Problem statement →
Starting at the line that contains "This document has" and ending at the last line of the data, recast those lines as a Markdown table with the columns Row and Text, one line per row. Skip blank lines and leave the pictures out.
[Start Task data]
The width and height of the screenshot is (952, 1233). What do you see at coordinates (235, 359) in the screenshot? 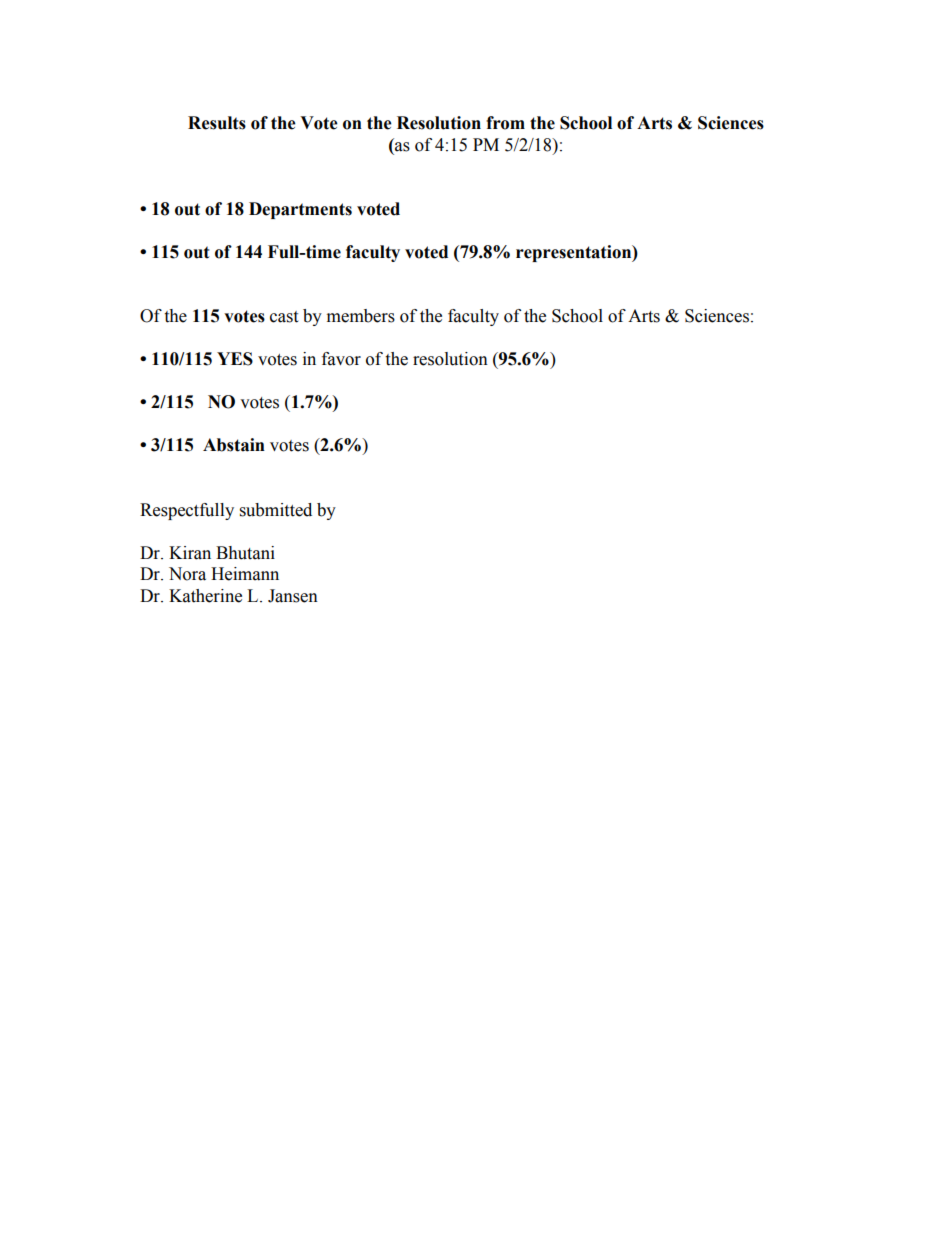
I see `YES` at bounding box center [235, 359].
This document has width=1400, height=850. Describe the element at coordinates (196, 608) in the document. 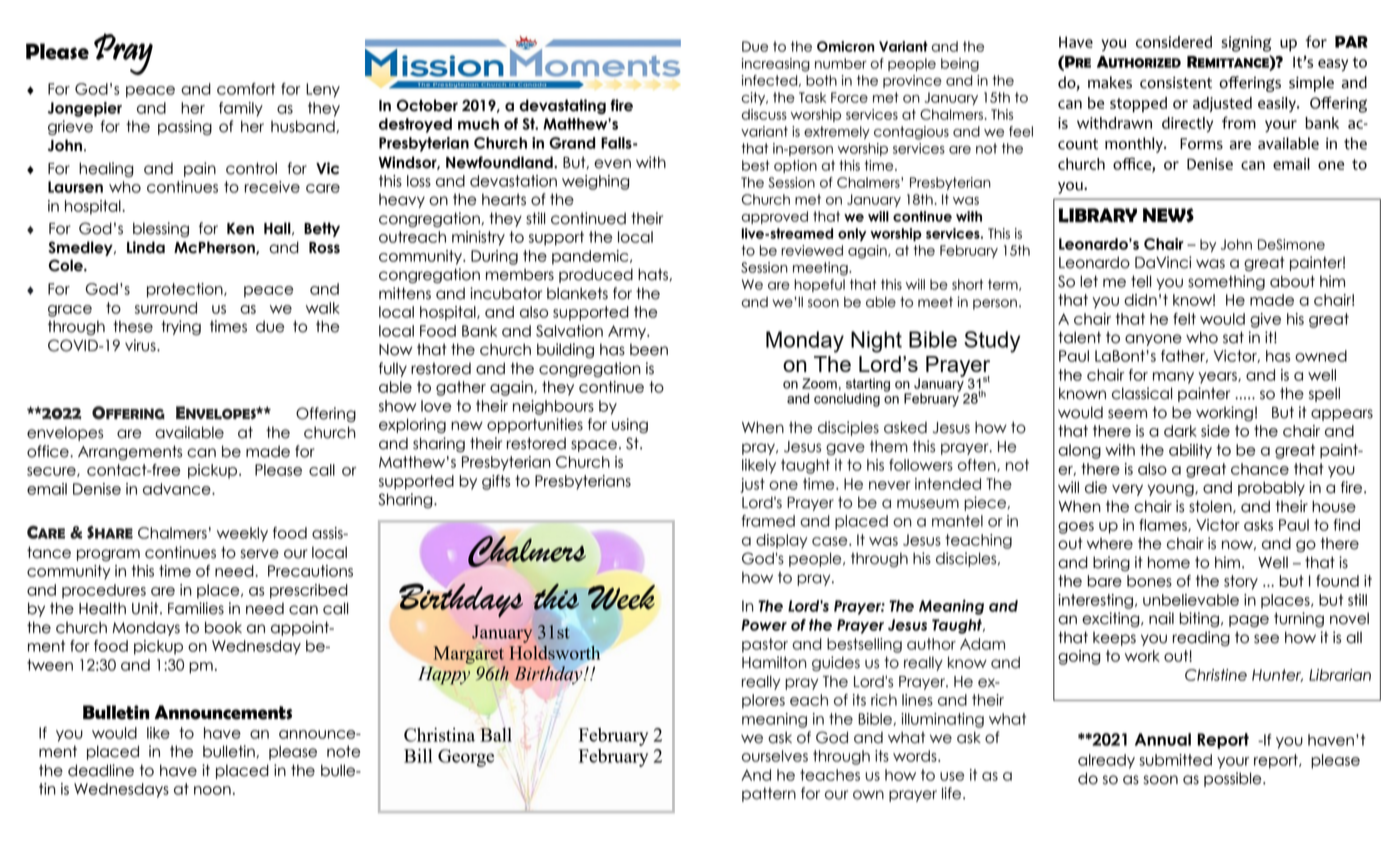

I see `Families` at that location.
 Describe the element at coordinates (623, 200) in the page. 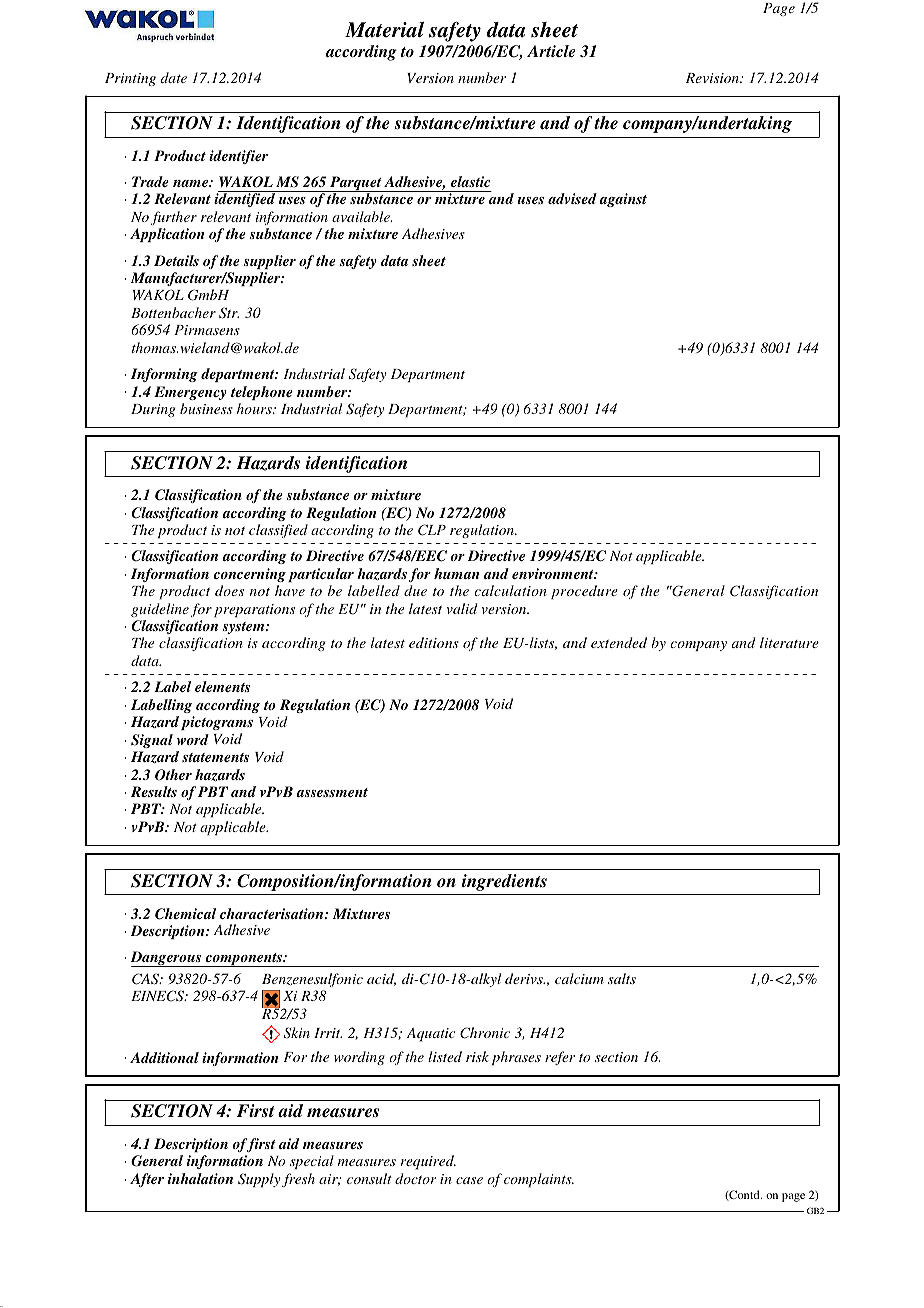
[End Task data]
The output →
| Row | Text |
|---|---|
| 1 | This document has width=1400, height=850. Describe the element at coordinates (196, 608) in the document.  |
| 2 | I see `Families` at that location. |
| 3 |  Describe the element at coordinates (623, 200) in the page.  |